Wir haben die Frage der Armeeorganisation in der FDP-Fraktion intensiv diskutiert, und wir haben nach einer langen und durchaus auch harten Diskussion mit einer klaren Mehrheit beschlossen, gemäss Bundesrat zu stimmen. Ich möchte Ihnen beliebt machen, dies auch zu tun.
Weshalb? Sie erinnern sich sicher noch an die Debatte zur Armeereform, zur "Armee XXI", die wir letzte Woche hier im Saal führten. Wir wollen eine Armee, die flexibel ist, die Handlungsfreiheit hat, die auf neue Bedrohungsformen reagieren soll und kann. Das wurde quer durch alle Parteien hindurch postuliert. Das sind übrigens alles Argumente, die Sie auch in der Wirtschaft finden - nicht ein Unternehmer, der nicht dasselbe für sich postuliert. Stichworte dazu sind: Rahmengesetze, Offenheit, Vertrauen, Flexibilität. Wenn Sie hier und heute die Organisation der Armee in Stein meisseln, dann widersprechen Sie sich nicht nur in einem gewissen Sinne, Sie verunmöglichen es auch, dass sich die Armee, auch organisatorisch und strukturell, rasch und gezielt auf aktuelle Erfordernisse einstellen kann. Die Präzisierungen, die in diesen unzähligen Anträgen verlangt werden, sind unnötig.
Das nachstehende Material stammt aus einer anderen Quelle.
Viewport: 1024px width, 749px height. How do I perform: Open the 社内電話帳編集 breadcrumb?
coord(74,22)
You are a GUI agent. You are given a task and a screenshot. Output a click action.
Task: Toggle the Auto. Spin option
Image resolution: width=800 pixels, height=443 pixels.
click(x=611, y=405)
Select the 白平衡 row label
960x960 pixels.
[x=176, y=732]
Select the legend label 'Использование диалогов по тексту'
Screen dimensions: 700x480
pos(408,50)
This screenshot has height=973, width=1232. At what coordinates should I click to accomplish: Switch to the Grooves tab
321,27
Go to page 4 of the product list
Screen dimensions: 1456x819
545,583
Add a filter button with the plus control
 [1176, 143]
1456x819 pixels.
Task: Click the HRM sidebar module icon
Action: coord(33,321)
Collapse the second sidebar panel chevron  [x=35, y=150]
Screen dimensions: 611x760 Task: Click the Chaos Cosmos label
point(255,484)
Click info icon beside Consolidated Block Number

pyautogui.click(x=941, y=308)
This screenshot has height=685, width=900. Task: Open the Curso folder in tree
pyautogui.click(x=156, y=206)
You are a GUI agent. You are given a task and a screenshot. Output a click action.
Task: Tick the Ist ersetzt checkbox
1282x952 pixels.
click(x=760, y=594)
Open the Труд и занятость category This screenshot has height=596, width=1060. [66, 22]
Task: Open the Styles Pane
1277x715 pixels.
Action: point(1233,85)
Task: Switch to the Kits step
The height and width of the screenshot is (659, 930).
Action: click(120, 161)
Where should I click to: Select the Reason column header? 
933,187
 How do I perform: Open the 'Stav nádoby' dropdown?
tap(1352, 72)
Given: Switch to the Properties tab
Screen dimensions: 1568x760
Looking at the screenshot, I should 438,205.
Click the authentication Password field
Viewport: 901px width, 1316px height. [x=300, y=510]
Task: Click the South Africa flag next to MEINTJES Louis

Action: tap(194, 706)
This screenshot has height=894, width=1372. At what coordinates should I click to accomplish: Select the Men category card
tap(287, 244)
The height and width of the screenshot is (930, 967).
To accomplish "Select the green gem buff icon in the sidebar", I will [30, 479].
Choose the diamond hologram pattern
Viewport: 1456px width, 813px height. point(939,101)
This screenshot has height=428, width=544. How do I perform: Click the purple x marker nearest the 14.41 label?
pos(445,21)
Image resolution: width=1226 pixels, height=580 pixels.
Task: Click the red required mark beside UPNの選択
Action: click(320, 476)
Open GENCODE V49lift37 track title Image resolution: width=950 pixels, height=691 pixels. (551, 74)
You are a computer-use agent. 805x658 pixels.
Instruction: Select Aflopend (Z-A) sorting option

Das arme Milizprinzip, das für alles herhalten muss, was einem nicht genehm ist, wird durch diese Detaillierungen auch nicht gestärkt. Klar, wir haben ein Milizproblem! Aber wir haben das nicht nur in der Armee. Wir haben in der heutigen Gesellschaft generell bei der Freiwilligenarbeit bzw. im Milizsystem ein Problem. Das ändern wir sicher nicht, indem wir die Armeeorganisation überdetaillieren. Der Entwurf des Bundesrates für die Organisation der oberen Führungsstufen beachtet zum einen die regionale Verankerung der Verbände und erlaubt zum anderen gleichzeitig effizientere Abläufe und eine lagegerechte Kombination der eingesetzten Mittel. Genau das sicherzustellen ist unsere Aufgabe, nicht mehr und nicht weniger. Alles Weitere sind organisatorische Fragen auf operativer Ebene, und es sollte nicht auf Parlamentsebene fixiert werden. Es ist überflüssiger Ballast, der über kurz oder lang für eine effiziente Armeeführung hinderlich wird.
Es gibt ein bekanntes Beispiel von einem Unternehmer, das ich oft in Unternehmenskultur-Workshops benutze. Es lautet in etwa folgendermassen: Wir arbeiten mit Menschen von heute mit Methoden und Lösungsansätzen von gestern in Strukturen von vorgestern an Problemen von morgen.
So ist mir diese Debatte vorgekommen. Wenn unsere Armee die Fragen nicht nur von heute, sondern auch von morgen lösen soll, dann braucht sie mindestens Strukturen von heute, mit der Möglichkeit, auch Strukturen von morgen zu entwickeln.
Wenn noch gelten soll, meine Damen und Herren - damit meine ich vor allem diejenigen aus der Wirtschaft -, was Sie für sich in Anspruch nehmen und was Sie letzte Woche für den Armeeauftrag postuliert haben, dann gibt es nur eines: Stimmen Sie für die Version des Bundesrates.
Ich empfehle Ihnen im Namen der FDP-Fraktion, das zu tun.